What We Heard
Before we ran a single workshop, we listened. Then we ran two.
The tools exist. The access doesn’t.
The workforce is changing. AI is reshaping the skills every job requires. And the people coming home from incarceration — already navigating employment barriers, housing instability, and the collateral consequences of a record — are being asked to compete in a market that barely welcomed them before AI changed everything.
There is currently no structured AI literacy program inside U.S. correctional facilities. Not one that teaches these tools, addresses the specific needs of people in reentry, and prepares them for what the job market now requires.
That’s the gap Ours to Build exists to fill.
60–75%
of formerly incarcerated individuals remain unemployed one year after release
Center for American Progress
39%
of worker skills will be disrupted by AI by 2030
World Economic Forum
~0
structured AI literacy programs exist in U.S. correctional facilities
Useful — but not for us.
The most striking finding from our research wasn’t that people hadn’t used AI. Most had. And most found it genuinely helpful — one of the most helpful tools they’d encountered for research, writing, and working through problems. But nearly three in five said they didn’t feel these tools were made with them in mind.
said they didn’t feel these tools were made with them in mind
Pre-program questionnaire — n=26, 92% justice-impacted
In their words
“I believe these apps are made for me because they don't show the bias that many people show. I live in Cleveland, Ohio and there are 2,679 Collateral Sanctions.”

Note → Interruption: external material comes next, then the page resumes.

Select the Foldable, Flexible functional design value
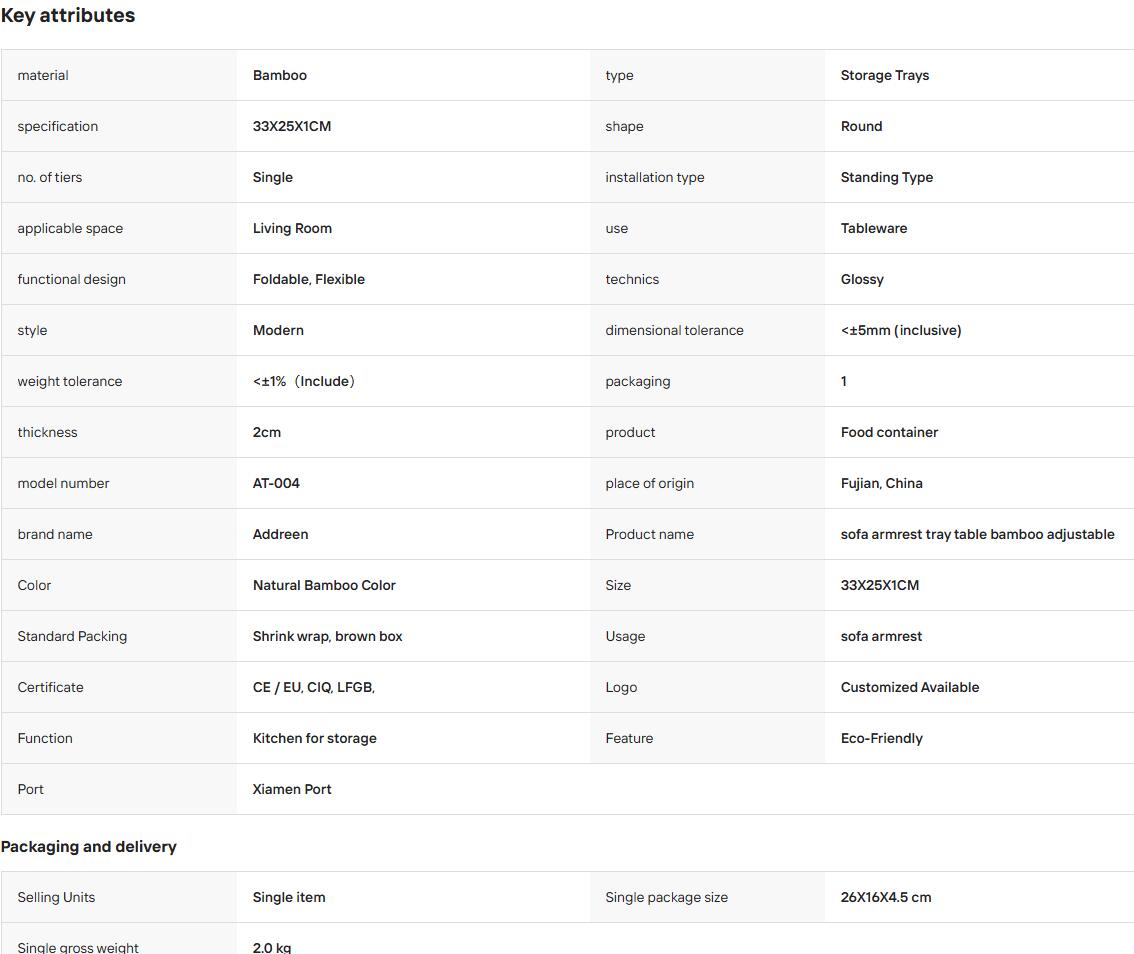Image resolution: width=1134 pixels, height=954 pixels. pyautogui.click(x=309, y=279)
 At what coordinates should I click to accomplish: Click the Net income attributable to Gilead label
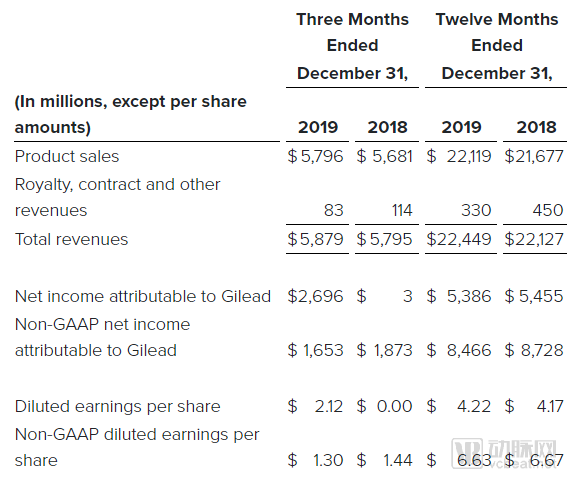[143, 296]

Survey respondent, Cleveland, OH
“Based on the nature of the apps, as I've shared my justice-impacted status, I've curated my GPT to incorporate my unique circumstances into the responses and suggestions.”

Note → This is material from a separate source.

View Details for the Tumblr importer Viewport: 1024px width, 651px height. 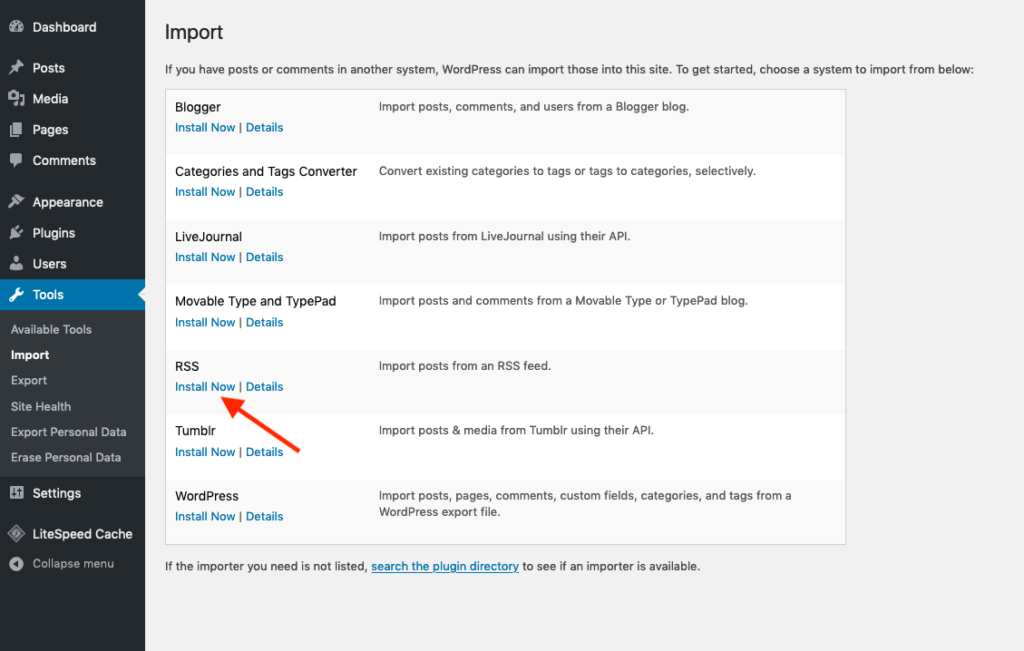pos(264,452)
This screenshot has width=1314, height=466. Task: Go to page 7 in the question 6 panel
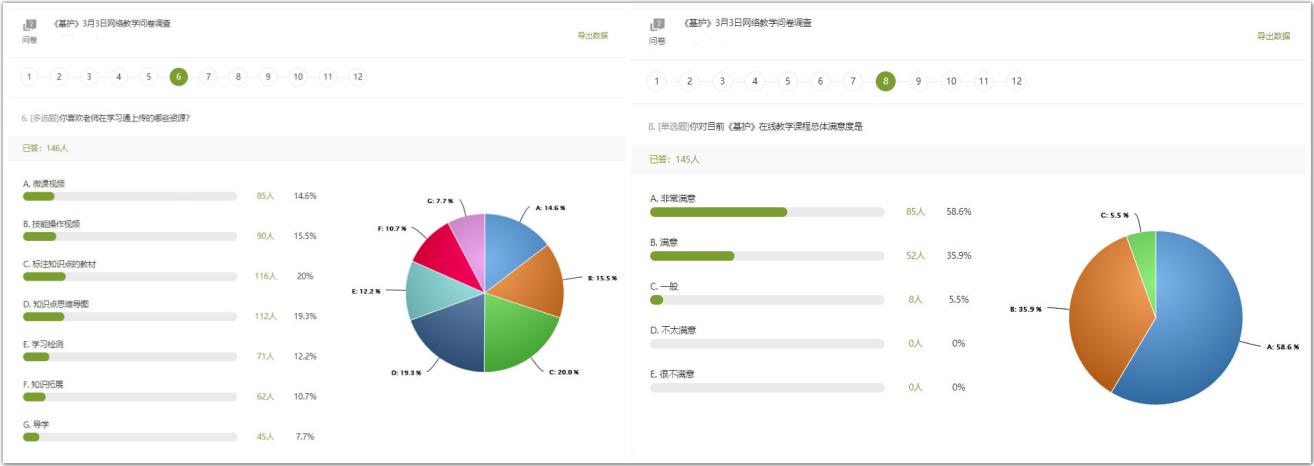pos(208,76)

Survey respondent, Columbus, OH
“My lived experience teaches me to get ahead of the wave of all future technology in order to be more than a last resort option on any level.”
Survey respondent
“I utilize them to fill the gaps of knowledge I have missed.”
Survey respondent
“They regurgitate societal bias... Had someone else who wasn't informed on the actual data asked this same question they would have taken on a belief that was completely false.”
Survey respondent
Two rooms. Two mornings. Something kept showing up.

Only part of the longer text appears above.